**REQUIRED WORK**. Only lines, not pictures: please repeat exactly the lines from the one with "Enable the Description search checkbox" through the end of the listing.
───── RECORD SET
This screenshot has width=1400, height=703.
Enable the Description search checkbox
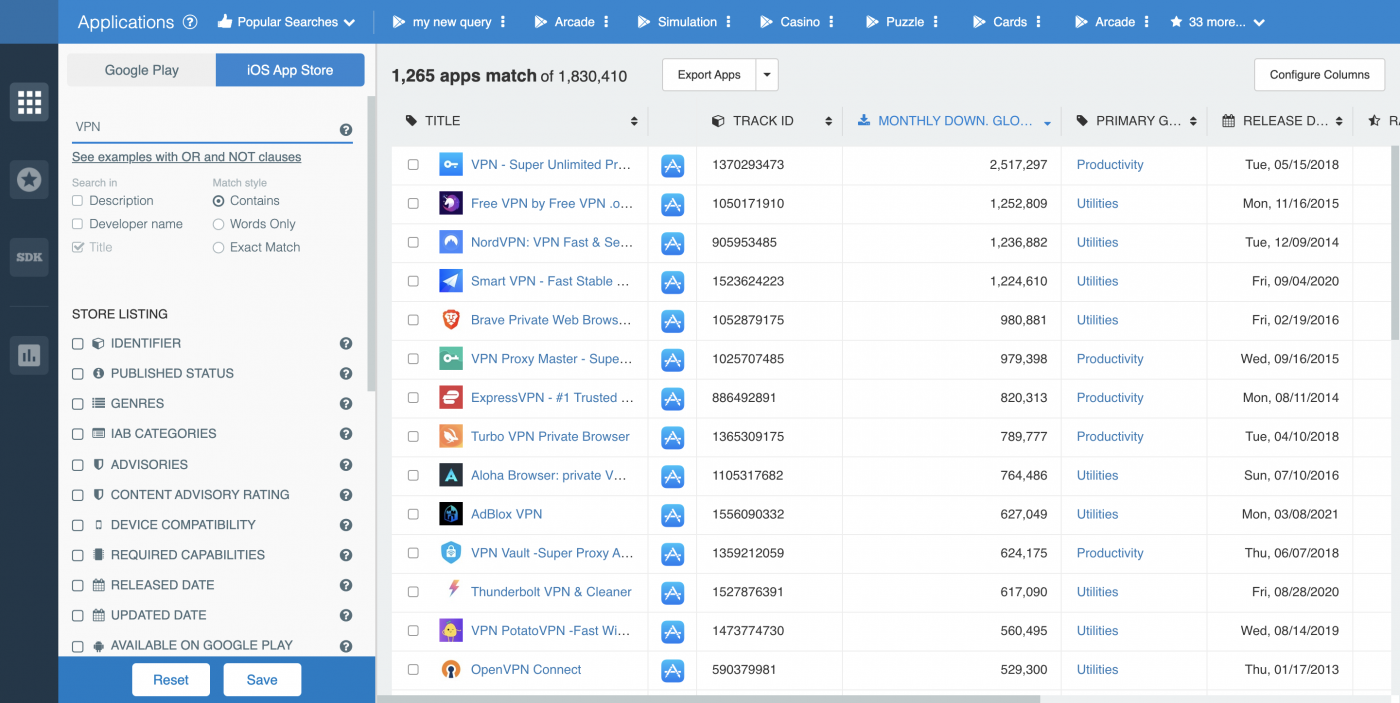point(77,200)
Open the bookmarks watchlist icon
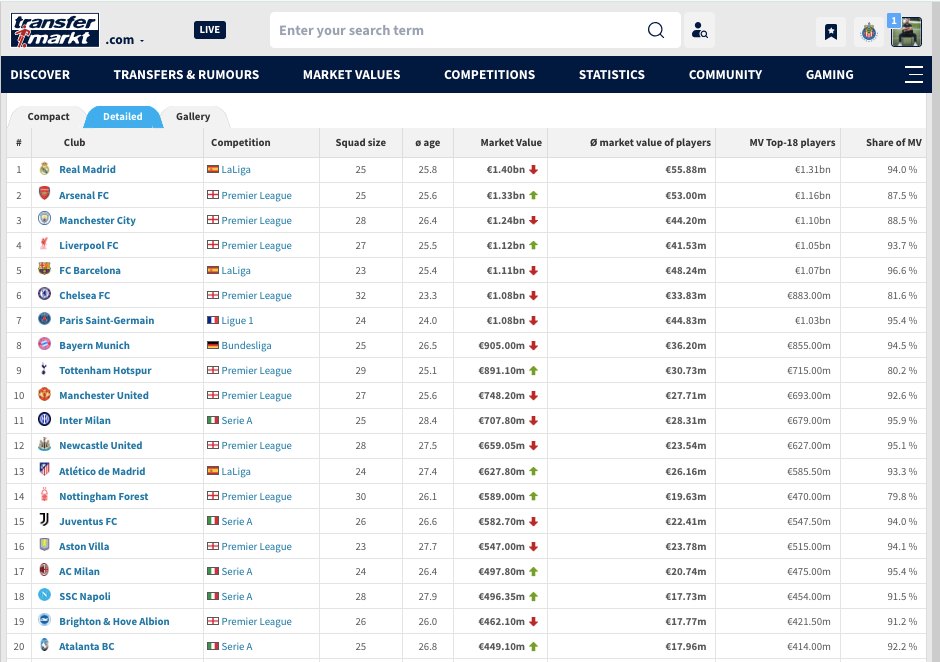940x662 pixels. pyautogui.click(x=830, y=31)
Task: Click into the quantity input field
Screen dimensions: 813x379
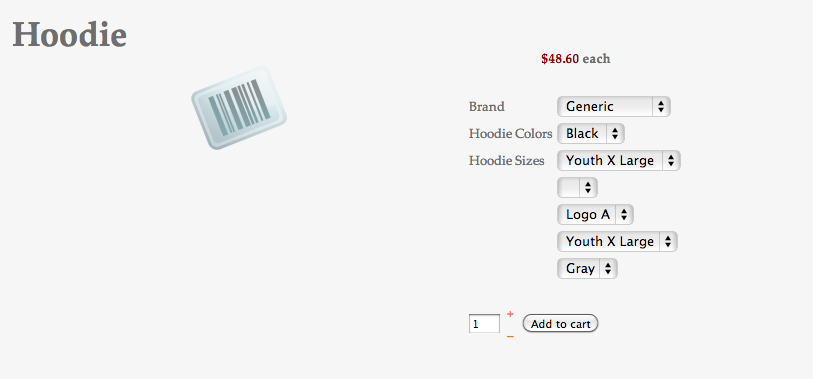Action: point(484,324)
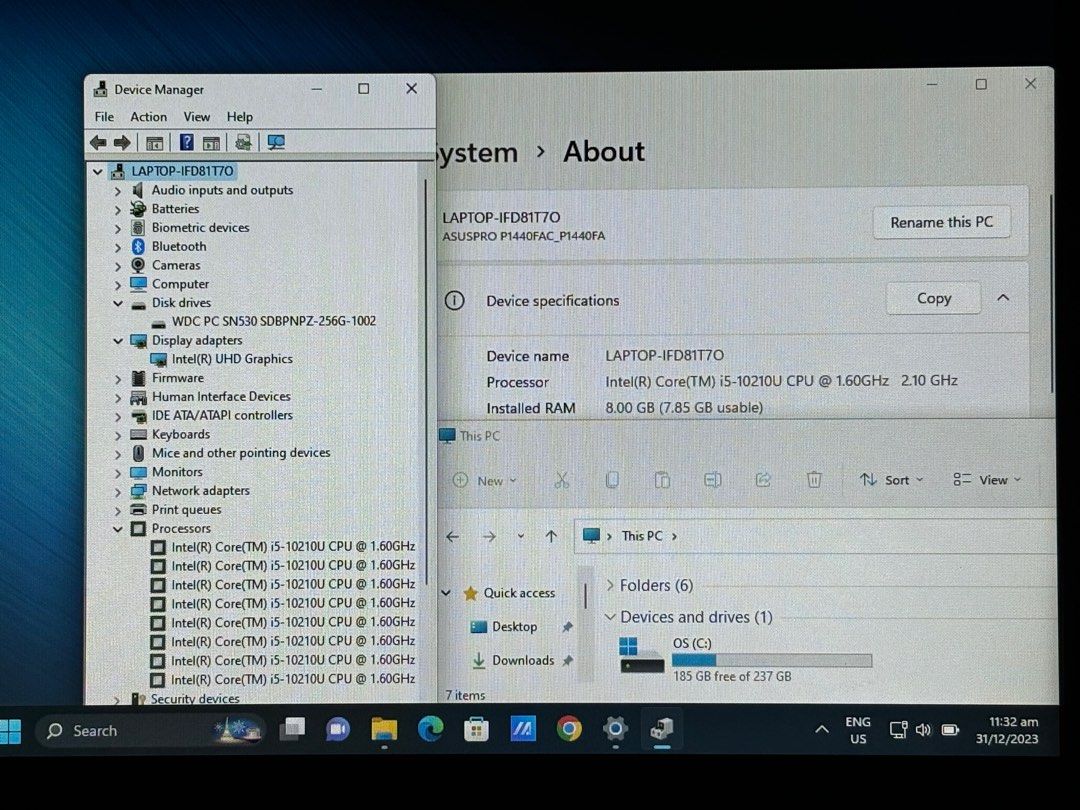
──────────
**SOLUTION BELOW**.
Enable the Description search checkbox
point(77,200)
Open the bookmarks watchlist icon
940x662 pixels. pyautogui.click(x=830, y=31)
Task: Click into the quantity input field
Screen dimensions: 813x379
Action: point(484,324)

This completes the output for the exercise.